> [Excerpt provided]
Content starts
Story problem: Propose formula to derive cheapest price

[copp3r]

Goal : To spend the least amount of cash

There are 6 types of groceries to buy in the supermarket (A, B, C, D, E, F).
Each costs $0.15 per item.
A shopper can choose to pay based on individual price, or he can buy vouchers if it's cheaper. There's a limit to how many each vouchers you can buy (each type has different limit).
The available vouchers are:

Voucher	Eligible grocery type	Voucher price	Grocery quantity per voucher	Max voucher available
V0	All 6	$ 0	50	1
V1	All 6	$ 10	100	5
V2	A, B	$ 10	Unlimited	1
V3	A, B, C, D	$ 10	500	5
V4	A, C, E	$ 10	250	5

Propose formula to find :
a) the best combination of vouchers to achieve minimum cost
b) the minimum cost

I've spent the whole evening trying to crack this. Either there's no real solution for it, or i'm just not smart enough. I'm really hoping for the latter... Anyone can point me to the right direction?
Content ends
> [Your tasks]
#1 In the voucher problem, what is the price of each grocery item?
#2 Reproduce the passage of the voucher problem that opens with the words "I've spent the" and closes with "the right direction?".

> [Exercise data]
Content starts
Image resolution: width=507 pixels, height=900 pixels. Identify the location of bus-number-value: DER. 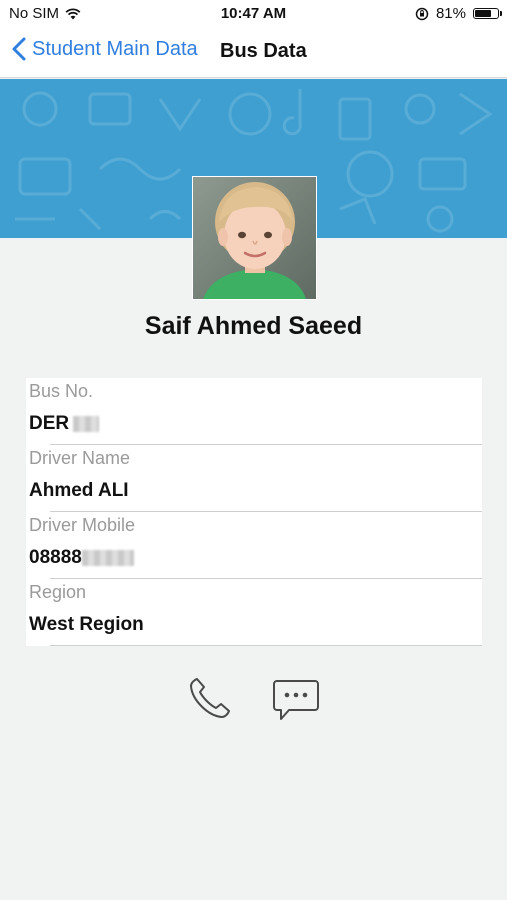
(64, 424).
Content ends
> [Answers to the exercises]
#1 $0.15 per item.

#2
I've spent the whole evening trying to crack this. Either there's no real solution for it, or i'm just not smart enough. I'm really hoping for the latter... Anyone can point me to the right direction?